Problems starting programs


Up: In case of trouble Next: General Previous: HPUX



Up: In case of trouble Next: General Previous: HPUX


General


Up: Problems starting programs Next: Workstation Networks Previous: Problems starting programs

    1. Q: When trying to start a program with
    mpirun -np 2 cpi 
    
    either I get an error message or the program hands.

    A: On Intel Paragons and IBM SP1 and SP2, there are many mutually exclusive ways to run parallel programs; each site can pick the approach(es) that it allows. The script mpirun tries one of the more common methods, but may make the wrong choice. Use the -v or -t option to mpirun to see how it is trying to run the program, and then compare this with the site-specific instructions for using your system. You may need to adapt the code in mpirun to meet your needs.


    2. Q: When trying to run a program with, e.g., mpirun -np 4 cpi, I get

    usage : mpirun [options] <executable> [<dstnodes>] [-- <args>] 
    
    or
    mpirun [options] <schema> 
    
    A: You have a command named mpirun in your path ahead of the mpich version. Execute the command
    which mpirun 
    
    to see which command named mpirun was actually found. The fix is to either change the order of directories in your path to put the mpich version of mpirun first, or to define an alias for mpirun that uses an absolute path. For example, in the csh shell, you might do
    alias mpirun /usr/local/mpi/bin/mpirun  
    

    3. Q: When I issue the command:
    mpirun -dbx -np 1 foo 
    
    dbx does start up but this message appears:
    dbx version 3.19 Nov  3 1994 19:59:46 
    Unexpected argument ignored: -sr 
    /scr/MPI/me/PId8704 is not an executable 
    
    A: Your version of dbx does not support the -sr argument; this is needed to give dbx the initial commands to execute. You will not be able to use mpirun with the -dbx argument. Try using -gdb or -xxgdb instead of -dbx if you have the GNU debugger.


    4. Q: When attempting to run cpilog I get the following message:

    ld.so.1: cpilog: fatal: libX11.so.4: can't open file: errno 2 
    
    A: The X11 version that configure found isn't properly installed. This is a common problem with Sun/Solaris systems. One possibility is that your Solaris machines are running slightly different versions. You can try forcing static linking (-Bstatic on SunOS).

    Consider adding these lines to your .login (assuming C shell):

    setenv OPENWINHOME /usr/openwin 
        setenv LD_LIBRARY_PATH /opt/SUNWspro/lib:/usr/openwin/lib 
    
    (you may want to check with your system administrator first to make sure that the paths are correct for your system). Make sure that you add them before any line like
    if ($?USER == 0 || $?prompt == 0) exit  
    

    5. Q: My program fails when it tries to write to a file.

    A: If you opened the file before calling MPI_INIT, the behavior of MPI (not just mpich) is undefined. On the ch_p4 version, only process zero (in MPI_COMM_WORLD) will have the file open; the other processes will not have opened the file. Move the operations that open files and interact with the outside world to after MPI_INIT (and before MPI_FINALIZE).

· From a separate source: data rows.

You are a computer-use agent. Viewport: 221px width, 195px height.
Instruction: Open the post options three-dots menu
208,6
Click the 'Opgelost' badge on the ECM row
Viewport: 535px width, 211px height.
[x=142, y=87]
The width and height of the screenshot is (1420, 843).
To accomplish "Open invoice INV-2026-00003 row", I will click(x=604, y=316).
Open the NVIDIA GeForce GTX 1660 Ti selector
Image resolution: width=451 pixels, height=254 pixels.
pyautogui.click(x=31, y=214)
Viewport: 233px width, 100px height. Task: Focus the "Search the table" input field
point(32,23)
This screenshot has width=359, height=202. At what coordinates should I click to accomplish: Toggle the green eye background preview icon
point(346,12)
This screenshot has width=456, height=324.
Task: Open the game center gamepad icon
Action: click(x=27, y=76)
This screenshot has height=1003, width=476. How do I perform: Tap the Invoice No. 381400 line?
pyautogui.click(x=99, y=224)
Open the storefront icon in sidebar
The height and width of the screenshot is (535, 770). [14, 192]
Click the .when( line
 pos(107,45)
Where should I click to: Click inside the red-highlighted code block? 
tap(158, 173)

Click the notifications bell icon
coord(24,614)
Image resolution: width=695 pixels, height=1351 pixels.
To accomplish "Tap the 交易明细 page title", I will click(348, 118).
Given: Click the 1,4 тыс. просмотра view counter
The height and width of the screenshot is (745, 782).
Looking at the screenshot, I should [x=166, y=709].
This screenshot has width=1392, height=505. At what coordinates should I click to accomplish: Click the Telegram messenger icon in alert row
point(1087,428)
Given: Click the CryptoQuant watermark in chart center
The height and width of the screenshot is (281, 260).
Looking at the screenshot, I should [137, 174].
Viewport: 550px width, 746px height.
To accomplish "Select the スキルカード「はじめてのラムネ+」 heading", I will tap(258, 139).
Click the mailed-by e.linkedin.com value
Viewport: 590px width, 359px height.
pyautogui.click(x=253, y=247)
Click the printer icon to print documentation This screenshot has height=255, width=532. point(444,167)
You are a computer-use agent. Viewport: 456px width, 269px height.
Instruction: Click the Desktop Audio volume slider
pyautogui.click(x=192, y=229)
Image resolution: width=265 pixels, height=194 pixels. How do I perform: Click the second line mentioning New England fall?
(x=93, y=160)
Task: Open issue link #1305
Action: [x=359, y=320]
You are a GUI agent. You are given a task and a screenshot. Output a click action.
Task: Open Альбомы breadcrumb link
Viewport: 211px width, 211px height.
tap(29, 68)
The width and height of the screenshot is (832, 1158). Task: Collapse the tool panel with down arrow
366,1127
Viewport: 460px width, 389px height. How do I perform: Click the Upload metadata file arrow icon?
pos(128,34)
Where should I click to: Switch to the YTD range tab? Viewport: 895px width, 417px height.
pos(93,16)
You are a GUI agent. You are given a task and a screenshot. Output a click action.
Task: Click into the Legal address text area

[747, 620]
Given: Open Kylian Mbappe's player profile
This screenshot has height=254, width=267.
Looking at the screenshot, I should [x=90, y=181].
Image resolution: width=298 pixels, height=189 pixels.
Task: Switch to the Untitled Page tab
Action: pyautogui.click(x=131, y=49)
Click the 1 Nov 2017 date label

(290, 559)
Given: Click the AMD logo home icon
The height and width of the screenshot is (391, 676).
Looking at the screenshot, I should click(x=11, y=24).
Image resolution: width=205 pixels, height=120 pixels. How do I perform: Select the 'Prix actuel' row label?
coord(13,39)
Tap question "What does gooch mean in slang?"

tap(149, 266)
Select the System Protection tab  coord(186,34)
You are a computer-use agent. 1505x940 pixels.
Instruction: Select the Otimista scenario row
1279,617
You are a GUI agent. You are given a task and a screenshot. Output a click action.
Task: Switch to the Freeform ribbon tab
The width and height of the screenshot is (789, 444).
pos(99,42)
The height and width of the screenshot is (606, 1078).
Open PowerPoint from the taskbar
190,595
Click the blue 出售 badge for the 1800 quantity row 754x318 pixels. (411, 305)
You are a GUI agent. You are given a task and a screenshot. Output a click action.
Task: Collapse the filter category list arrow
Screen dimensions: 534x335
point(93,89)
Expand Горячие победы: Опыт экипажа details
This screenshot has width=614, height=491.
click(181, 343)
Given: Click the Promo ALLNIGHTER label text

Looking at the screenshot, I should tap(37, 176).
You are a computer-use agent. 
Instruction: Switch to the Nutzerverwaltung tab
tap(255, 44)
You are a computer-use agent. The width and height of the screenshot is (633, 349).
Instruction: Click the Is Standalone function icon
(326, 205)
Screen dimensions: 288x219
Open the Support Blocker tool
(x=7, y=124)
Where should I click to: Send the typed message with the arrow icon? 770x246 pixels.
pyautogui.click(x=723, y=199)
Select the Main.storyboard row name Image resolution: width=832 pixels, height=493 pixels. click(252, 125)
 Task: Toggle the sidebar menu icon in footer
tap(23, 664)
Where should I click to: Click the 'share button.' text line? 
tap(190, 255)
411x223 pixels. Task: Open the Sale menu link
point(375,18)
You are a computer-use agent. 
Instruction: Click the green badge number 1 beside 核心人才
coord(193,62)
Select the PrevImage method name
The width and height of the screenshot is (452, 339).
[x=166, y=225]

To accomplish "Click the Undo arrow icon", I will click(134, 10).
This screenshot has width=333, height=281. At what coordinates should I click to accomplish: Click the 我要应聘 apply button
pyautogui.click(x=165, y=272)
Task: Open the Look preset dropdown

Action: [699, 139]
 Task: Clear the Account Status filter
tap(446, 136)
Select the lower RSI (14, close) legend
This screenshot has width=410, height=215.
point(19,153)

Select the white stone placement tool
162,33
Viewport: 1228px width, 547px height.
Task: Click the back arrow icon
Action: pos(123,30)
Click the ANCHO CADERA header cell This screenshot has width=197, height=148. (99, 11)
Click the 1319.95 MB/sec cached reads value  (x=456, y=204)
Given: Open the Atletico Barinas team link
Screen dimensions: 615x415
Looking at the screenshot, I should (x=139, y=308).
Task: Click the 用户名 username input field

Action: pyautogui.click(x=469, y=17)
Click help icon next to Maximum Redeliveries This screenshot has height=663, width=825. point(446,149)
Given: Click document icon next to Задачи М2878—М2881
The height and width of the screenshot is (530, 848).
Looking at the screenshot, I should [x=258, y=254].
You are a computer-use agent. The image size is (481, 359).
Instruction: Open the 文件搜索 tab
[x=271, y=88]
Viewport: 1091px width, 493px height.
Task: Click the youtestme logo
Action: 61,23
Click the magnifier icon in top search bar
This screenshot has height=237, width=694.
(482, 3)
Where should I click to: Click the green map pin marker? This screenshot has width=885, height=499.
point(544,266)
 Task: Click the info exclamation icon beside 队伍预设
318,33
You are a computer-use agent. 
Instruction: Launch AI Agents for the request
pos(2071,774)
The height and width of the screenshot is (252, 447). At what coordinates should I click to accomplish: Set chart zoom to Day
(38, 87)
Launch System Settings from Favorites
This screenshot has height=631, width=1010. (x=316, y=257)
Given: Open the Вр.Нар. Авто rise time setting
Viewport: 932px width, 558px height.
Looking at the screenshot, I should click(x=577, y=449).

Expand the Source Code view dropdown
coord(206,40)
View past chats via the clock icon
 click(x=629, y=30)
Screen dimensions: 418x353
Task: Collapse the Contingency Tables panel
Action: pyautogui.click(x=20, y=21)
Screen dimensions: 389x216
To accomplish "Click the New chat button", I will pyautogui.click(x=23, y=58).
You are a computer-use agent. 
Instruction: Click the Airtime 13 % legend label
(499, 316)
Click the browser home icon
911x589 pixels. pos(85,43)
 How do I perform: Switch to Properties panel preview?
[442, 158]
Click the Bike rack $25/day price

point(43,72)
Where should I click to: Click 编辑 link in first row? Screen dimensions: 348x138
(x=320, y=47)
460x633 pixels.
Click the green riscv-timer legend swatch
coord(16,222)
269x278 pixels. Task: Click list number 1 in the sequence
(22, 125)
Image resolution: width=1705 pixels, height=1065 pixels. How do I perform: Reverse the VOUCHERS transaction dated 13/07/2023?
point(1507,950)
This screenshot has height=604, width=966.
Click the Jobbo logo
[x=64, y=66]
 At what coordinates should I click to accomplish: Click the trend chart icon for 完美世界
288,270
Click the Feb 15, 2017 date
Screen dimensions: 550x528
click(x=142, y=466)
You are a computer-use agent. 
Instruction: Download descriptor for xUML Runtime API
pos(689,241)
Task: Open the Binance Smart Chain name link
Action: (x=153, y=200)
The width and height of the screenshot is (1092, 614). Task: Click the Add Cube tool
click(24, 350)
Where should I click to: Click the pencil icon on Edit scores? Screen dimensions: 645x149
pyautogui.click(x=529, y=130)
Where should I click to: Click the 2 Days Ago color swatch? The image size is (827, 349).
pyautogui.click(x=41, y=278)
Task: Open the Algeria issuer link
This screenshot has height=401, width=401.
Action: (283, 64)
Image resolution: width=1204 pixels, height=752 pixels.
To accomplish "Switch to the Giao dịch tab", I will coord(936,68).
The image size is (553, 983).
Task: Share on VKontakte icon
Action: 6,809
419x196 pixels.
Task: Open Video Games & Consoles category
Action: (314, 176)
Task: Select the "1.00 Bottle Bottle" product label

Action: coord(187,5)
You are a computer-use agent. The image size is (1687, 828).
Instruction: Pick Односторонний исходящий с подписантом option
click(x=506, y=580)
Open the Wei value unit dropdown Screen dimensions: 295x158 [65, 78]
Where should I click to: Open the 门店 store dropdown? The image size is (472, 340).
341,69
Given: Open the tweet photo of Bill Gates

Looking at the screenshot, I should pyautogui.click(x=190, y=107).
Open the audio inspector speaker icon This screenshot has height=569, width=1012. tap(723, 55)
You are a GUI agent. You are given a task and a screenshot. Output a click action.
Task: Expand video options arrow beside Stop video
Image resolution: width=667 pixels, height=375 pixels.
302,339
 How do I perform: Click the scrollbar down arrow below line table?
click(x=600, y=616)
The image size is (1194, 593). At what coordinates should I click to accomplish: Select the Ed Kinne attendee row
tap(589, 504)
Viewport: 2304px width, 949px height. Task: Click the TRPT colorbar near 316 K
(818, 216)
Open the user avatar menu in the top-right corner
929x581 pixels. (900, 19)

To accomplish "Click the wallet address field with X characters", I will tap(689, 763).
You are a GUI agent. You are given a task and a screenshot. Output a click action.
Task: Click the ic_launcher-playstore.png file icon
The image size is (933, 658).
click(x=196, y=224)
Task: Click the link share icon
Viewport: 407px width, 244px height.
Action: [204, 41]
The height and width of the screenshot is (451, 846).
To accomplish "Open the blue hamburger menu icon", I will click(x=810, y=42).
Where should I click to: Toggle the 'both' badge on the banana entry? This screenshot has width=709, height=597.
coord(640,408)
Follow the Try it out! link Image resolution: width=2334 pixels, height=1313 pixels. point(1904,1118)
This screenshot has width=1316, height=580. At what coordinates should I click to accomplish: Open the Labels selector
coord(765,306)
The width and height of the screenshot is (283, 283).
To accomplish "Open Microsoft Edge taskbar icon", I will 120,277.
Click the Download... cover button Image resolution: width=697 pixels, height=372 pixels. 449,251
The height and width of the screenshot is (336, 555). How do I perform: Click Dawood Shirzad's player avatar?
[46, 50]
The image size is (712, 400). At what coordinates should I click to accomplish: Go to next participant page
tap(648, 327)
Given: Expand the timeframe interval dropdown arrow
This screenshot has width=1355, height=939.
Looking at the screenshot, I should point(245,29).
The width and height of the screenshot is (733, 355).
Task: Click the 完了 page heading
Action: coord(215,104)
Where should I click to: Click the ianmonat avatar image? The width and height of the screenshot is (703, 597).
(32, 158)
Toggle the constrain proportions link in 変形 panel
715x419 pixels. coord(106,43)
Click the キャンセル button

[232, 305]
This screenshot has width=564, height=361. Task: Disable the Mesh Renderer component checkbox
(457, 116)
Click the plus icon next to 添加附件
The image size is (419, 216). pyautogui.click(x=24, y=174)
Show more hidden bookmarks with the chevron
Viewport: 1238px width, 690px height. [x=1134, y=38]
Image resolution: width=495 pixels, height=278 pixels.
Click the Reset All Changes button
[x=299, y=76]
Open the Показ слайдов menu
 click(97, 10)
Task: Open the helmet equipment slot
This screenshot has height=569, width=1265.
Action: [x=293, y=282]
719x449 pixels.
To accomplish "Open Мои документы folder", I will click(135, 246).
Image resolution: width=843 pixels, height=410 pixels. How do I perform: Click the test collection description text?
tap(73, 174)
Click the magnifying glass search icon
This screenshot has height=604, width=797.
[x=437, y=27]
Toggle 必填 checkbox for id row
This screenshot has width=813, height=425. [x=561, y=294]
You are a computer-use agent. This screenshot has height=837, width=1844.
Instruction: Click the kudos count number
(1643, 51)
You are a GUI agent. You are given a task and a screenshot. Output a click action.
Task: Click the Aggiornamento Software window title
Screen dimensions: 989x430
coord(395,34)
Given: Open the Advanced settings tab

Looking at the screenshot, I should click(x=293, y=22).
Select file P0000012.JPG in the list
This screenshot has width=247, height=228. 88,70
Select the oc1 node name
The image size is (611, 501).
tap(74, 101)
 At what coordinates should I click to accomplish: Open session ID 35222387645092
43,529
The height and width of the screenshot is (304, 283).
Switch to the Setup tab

    6. Q: Programs seem to take forever to start.

    A: This can be caused by any of several problems. On systems with dynamically-linked executables, this can be caused by problems with the file system suddenly getting requests from many processors for the dynamically-linked parts of the executable (this has been measured as a problem with some DFS implementations). You can try statically linking your application.

    On workstation networks, long startup times can be due to the time used to start remote processes; see the discussion on the secure server.



Up: Problems starting programs Next: Workstation Networks Previous: Problems starting programs


Workstation Networks


Up: Problems starting programs Next: Intel Paragon Previous: General

    1.


    2.


    3.


    4.


    5.


    6.


    7.


    8.


    9.


    10. Q: When running the workstation version (-device=ch_p4), I get error messages of the form

    more slaves than message queues 
    
    A: This means that you are trying to run mpich in one mode when it was configured for another. In particular, you are specifying in your p4 procgroup file that several processes are to shared memory on a particular machine by either putting a number greater than 0 on the first line (where it signifies number of local processes besides the original one), or a number greater than 1 on any of the succeeding lines (where it indicates the total number of processes sharing memory on that machine). You should either change your procgroup file to specify only one process on line, or reconfigure mpich with
    configure -device=ch_p4 -comm=shared 
    
    which will reconfigure the p4 device so that multiple processes can share memory on each host. The reason this is not the default is that with this configuration you will see busy waiting on each workstation, as the device goes back and forth between selecting on a socket and checking the internal shared-memory queue.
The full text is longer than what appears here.